“All right, Caroline,” I said. “Tell me about your sister.”

She took a drag from her cigarette and exhaled in a long white stream. “Well, for one thing, she was murdered.”

“Have the police found the killer?”

She reached for her pack of Camel Lights even though the cigarette she had was still lit. “Jackie was hanging from the end of a rope in her apartment. They’ve concluded that she hung herself.”

“The police said that?”

“That’s right. The coroner and some troglodyte detective named McDeiss. They closed the case, said it was a suicide.

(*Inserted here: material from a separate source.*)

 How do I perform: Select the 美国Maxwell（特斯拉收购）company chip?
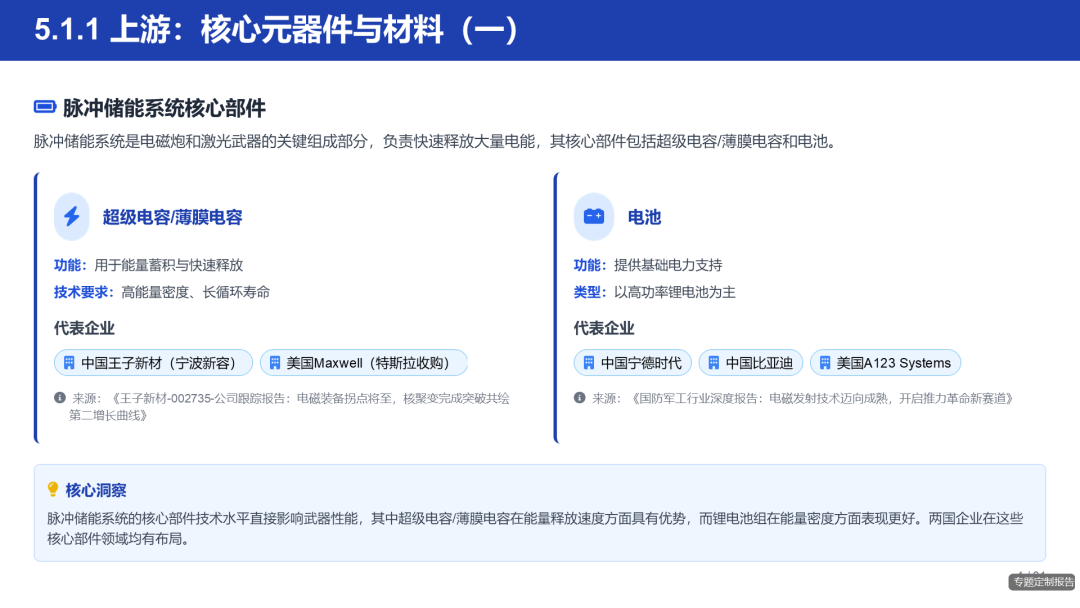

But she didn’t.”

“Hang herself?”

“She wouldn’t.”

“Detective McDeiss ruled it a suicide?”

She sighed. “You don’t believe me either.”

“No, actually,” I said. “I’ve had a few run-ins with McDeiss but he’s a pretty good cop. If he said it was a suicide, it’s a fair bet your sister killed herself. You may not have thought she was suicidal, that’s perfectly natural, but…”

“Of course she was suicidal,” she said, interrupting me once again. “Jackie read Sylvia Plath as if her poetry were some sort of a road map through adolescence. One of her favorite lines was from a poem called ‘Lady Lazarus.’ ‘Dying is an art, like everything else. I do it exceptionally well.’ ”

“Then I don’t understand your problem.”

“Jackie talked of suicide as naturally as others talked of the weather, but she said she’d never hang herself. She was disgusted by the idea of dangling there, aware of the pain, turning as the rope tightened and creaked, the pressure on your neck, on your backbone, hanging there until they cut you down.”

“What would have been her way?”

“Pills. Darvon. Two thousand milligrams is fatal. She always had six thousand on hand.